* Assignment *
Retype the records below exactly as they appear.

*** Opening Data provided ***

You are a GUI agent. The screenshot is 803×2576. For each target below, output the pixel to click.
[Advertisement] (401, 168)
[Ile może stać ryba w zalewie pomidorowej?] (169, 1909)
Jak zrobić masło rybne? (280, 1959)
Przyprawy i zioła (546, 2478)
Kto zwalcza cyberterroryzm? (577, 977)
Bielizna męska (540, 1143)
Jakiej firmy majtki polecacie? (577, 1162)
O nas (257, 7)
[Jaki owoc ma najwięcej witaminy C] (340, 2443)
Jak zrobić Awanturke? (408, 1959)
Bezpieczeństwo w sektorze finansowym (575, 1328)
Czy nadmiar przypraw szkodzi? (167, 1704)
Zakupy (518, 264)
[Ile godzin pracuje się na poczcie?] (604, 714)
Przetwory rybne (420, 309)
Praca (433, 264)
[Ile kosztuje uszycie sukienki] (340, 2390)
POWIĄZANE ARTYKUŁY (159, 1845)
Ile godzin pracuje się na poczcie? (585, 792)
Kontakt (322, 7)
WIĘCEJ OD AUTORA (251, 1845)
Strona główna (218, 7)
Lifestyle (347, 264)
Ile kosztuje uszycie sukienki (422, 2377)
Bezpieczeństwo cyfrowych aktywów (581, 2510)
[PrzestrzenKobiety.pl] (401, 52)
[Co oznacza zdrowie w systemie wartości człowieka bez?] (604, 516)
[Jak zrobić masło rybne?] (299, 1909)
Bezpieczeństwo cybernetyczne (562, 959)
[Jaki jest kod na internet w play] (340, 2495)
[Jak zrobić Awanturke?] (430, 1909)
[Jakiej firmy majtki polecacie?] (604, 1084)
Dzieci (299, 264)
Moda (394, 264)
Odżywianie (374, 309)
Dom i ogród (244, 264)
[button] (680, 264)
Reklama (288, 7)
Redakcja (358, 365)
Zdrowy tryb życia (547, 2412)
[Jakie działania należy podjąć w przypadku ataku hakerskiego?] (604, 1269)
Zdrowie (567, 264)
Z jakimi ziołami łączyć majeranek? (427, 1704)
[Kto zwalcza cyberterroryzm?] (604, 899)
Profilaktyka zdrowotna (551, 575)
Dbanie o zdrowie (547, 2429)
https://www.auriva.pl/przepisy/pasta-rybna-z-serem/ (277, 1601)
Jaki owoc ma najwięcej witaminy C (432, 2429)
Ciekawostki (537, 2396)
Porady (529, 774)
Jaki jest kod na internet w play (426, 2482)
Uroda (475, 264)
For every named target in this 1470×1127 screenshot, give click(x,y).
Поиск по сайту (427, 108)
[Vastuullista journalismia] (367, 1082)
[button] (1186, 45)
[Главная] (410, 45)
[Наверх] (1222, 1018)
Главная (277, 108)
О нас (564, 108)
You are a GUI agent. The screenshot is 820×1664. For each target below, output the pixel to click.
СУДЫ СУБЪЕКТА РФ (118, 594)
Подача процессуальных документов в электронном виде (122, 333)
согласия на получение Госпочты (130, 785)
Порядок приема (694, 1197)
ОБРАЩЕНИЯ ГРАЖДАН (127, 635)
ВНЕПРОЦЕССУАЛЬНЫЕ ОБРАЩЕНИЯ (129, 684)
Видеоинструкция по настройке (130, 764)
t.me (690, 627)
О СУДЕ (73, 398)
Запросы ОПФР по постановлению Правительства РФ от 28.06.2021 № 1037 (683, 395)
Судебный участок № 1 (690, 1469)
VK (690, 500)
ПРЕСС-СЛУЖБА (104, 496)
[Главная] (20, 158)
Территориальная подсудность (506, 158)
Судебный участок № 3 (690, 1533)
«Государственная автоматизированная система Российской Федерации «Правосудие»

*** Closing Data provided ***

* Solution *
You are a GUI agent. The screenshot is 803×2576. For each target below, output the pixel to click.
[Advertisement] (401, 168)
[Ile może stać ryba w zalewie pomidorowej?] (169, 1909)
Jak zrobić masło rybne? (280, 1959)
Przyprawy i zioła (546, 2478)
Kto zwalcza cyberterroryzm? (577, 977)
Bielizna męska (540, 1143)
Jakiej firmy majtki polecacie? (577, 1162)
O nas (257, 7)
[Jaki owoc ma najwięcej witaminy C] (340, 2443)
Jak zrobić Awanturke? (408, 1959)
Bezpieczeństwo w sektorze finansowym (575, 1328)
Czy nadmiar przypraw szkodzi? (167, 1704)
Zakupy (518, 264)
[Ile godzin pracuje się na poczcie?] (604, 714)
Przetwory rybne (420, 309)
Praca (433, 264)
[Ile kosztuje uszycie sukienki] (340, 2390)
POWIĄZANE ARTYKUŁY (159, 1845)
Ile godzin pracuje się na poczcie? (585, 792)
Kontakt (322, 7)
WIĘCEJ OD AUTORA (251, 1845)
Strona główna (218, 7)
Lifestyle (347, 264)
Ile kosztuje uszycie sukienki (422, 2377)
Bezpieczeństwo cyfrowych aktywów (581, 2510)
[PrzestrzenKobiety.pl] (401, 52)
[Co oznacza zdrowie w systemie wartości człowieka bez?] (604, 516)
[Jak zrobić masło rybne?] (299, 1909)
Bezpieczeństwo cybernetyczne (562, 959)
[Jaki jest kod na internet w play] (340, 2495)
[Jak zrobić Awanturke?] (430, 1909)
[Jakiej firmy majtki polecacie?] (604, 1084)
Dzieci (299, 264)
Moda (394, 264)
Odżywianie (374, 309)
Dom i ogród (244, 264)
[button] (680, 264)
Reklama (288, 7)
Redakcja (358, 365)
Zdrowy tryb życia (547, 2412)
[Jakie działania należy podjąć w przypadku ataku hakerskiego?] (604, 1269)
Zdrowie (567, 264)
Z jakimi ziołami łączyć majeranek? (427, 1704)
[Kto zwalcza cyberterroryzm?] (604, 899)
Profilaktyka zdrowotna (551, 575)
Dbanie o zdrowie (547, 2429)
https://www.auriva.pl/przepisy/pasta-rybna-z-serem/ (277, 1601)
Jaki owoc ma najwięcej witaminy C (432, 2429)
Ciekawostki (537, 2396)
Porady (529, 774)
Jaki jest kod na internet w play (426, 2482)
Uroda (475, 264)
For every named target in this 1470×1127 screenshot, give click(x,y).
Поиск по сайту (427, 108)
[Vastuullista journalismia] (367, 1082)
[button] (1186, 45)
[Главная] (410, 45)
[Наверх] (1222, 1018)
Главная (277, 108)
О нас (564, 108)
You are a GUI agent. The screenshot is 820×1664. For each target below, output the pixel to click.
СУДЫ СУБЪЕКТА РФ (118, 594)
Подача процессуальных документов в электронном виде (122, 333)
согласия на получение Госпочты (130, 785)
Порядок приема (694, 1197)
ОБРАЩЕНИЯ ГРАЖДАН (127, 635)
ВНЕПРОЦЕССУАЛЬНЫЕ ОБРАЩЕНИЯ (129, 684)
Видеоинструкция по настройке (130, 764)
t.me (690, 627)
О СУДЕ (73, 398)
Запросы ОПФР по постановлению Правительства РФ от 28.06.2021 № 1037 (683, 395)
Судебный участок № 1 (690, 1469)
VK (690, 500)
ПРЕСС-СЛУЖБА (104, 496)
[Главная] (20, 158)
Территориальная подсудность (506, 158)
Судебный участок № 3 (690, 1533)
«Государственная автоматизированная система Российской Федерации «Правосудие»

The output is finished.